Saved entries
··········

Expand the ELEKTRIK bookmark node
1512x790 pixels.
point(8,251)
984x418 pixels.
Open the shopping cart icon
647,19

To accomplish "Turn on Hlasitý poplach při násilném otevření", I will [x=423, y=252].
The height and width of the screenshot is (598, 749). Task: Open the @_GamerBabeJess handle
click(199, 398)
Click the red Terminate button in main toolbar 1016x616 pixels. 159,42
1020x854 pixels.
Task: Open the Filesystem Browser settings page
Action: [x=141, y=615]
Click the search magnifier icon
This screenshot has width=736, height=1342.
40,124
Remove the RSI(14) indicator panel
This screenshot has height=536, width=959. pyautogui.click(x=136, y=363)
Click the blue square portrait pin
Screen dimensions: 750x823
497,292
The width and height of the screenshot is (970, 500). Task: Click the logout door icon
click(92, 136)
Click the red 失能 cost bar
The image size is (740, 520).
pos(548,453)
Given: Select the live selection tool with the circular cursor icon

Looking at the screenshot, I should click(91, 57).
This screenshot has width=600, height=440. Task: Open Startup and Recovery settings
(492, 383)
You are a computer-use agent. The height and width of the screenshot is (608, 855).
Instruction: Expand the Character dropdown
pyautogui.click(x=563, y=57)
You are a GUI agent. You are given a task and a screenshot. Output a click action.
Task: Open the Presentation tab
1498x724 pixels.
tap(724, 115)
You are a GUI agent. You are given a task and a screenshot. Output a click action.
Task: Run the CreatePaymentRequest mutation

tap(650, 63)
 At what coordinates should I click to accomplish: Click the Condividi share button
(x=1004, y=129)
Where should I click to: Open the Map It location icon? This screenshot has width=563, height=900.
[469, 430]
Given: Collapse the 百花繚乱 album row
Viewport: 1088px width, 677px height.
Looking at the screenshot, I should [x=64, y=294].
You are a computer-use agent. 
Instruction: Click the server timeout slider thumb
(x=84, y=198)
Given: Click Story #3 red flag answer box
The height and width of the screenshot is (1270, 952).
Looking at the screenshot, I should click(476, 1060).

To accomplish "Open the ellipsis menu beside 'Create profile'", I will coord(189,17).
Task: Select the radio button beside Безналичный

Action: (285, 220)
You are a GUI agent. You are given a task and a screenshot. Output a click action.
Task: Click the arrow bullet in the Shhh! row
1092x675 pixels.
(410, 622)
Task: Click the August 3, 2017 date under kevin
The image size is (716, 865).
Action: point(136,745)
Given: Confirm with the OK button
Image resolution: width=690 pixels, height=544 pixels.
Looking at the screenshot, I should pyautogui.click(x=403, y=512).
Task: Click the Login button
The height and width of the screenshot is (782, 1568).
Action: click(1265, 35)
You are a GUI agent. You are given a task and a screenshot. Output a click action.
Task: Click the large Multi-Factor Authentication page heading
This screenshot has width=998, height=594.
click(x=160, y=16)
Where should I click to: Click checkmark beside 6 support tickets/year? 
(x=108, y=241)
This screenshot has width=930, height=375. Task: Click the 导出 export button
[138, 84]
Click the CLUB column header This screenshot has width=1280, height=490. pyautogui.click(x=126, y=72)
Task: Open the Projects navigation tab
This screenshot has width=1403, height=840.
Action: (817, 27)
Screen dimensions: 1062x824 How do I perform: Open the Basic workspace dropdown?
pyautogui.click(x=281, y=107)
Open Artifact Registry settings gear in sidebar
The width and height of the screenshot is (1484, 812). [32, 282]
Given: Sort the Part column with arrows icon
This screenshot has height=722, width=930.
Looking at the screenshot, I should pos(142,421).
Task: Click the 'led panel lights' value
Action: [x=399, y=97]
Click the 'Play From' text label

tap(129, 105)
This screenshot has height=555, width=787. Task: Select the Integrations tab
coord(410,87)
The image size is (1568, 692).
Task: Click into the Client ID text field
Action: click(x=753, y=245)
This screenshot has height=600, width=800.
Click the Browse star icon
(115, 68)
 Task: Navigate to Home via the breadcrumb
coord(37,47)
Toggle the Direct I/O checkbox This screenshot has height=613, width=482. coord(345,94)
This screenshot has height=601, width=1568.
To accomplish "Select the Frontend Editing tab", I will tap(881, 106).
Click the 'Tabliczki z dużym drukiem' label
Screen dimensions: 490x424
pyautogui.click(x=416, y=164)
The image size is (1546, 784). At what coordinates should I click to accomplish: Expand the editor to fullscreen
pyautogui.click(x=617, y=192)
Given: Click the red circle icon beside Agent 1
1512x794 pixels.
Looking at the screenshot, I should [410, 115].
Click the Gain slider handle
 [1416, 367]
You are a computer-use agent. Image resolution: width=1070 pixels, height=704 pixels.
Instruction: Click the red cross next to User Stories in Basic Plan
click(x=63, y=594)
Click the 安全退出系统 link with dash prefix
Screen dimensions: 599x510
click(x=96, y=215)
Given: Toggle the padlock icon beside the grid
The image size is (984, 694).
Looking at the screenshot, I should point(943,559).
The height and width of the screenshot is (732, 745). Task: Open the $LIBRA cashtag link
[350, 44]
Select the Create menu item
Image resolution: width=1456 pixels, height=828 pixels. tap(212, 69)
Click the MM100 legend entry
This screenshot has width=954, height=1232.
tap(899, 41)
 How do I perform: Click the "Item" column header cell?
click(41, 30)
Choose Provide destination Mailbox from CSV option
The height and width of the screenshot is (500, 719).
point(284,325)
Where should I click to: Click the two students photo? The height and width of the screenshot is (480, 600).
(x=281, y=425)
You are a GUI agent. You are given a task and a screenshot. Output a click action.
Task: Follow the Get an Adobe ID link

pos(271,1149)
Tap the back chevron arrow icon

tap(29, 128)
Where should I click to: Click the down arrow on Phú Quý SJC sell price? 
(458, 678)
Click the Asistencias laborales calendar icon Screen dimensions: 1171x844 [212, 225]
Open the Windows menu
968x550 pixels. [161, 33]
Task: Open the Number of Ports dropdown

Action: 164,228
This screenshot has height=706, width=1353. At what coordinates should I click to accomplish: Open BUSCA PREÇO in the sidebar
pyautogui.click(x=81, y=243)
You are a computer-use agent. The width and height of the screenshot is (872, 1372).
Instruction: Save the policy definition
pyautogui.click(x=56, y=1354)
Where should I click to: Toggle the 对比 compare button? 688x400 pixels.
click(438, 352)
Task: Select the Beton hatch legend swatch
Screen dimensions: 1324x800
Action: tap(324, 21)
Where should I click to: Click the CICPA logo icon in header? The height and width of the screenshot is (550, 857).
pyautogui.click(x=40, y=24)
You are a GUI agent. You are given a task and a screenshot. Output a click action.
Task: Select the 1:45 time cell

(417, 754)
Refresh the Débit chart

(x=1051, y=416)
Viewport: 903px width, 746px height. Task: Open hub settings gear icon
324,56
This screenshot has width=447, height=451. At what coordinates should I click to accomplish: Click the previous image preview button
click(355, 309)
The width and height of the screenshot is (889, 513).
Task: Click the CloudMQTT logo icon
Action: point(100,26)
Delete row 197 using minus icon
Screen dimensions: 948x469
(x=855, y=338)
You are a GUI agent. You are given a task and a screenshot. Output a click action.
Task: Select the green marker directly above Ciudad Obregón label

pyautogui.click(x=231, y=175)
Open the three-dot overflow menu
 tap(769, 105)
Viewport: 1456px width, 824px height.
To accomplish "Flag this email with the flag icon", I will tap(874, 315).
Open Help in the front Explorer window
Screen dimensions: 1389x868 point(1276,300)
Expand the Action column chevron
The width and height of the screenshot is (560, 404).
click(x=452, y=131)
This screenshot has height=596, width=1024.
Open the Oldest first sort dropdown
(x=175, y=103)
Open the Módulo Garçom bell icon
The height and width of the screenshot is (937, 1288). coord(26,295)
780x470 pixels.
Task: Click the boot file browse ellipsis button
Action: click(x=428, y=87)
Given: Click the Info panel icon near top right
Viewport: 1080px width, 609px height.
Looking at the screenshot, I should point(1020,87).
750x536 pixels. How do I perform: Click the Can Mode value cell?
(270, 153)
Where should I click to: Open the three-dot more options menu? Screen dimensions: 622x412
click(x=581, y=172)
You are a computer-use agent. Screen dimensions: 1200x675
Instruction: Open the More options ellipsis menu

··········

> Exercise objective
Write out, exactly as they appear, the lines from the one containing "This screenshot has height=596, width=1024." through the last line of the records above, both included, and nothing more.

> Answer area
This screenshot has height=596, width=1024.
Open the Oldest first sort dropdown
(x=175, y=103)
Open the Módulo Garçom bell icon
The height and width of the screenshot is (937, 1288). coord(26,295)
780x470 pixels.
Task: Click the boot file browse ellipsis button
Action: click(x=428, y=87)
Given: Click the Info panel icon near top right
Viewport: 1080px width, 609px height.
Looking at the screenshot, I should point(1020,87).
750x536 pixels. How do I perform: Click the Can Mode value cell?
(270, 153)
Where should I click to: Open the three-dot more options menu? Screen dimensions: 622x412
click(x=581, y=172)
You are a computer-use agent. Screen dimensions: 1200x675
Instruction: Open the More options ellipsis menu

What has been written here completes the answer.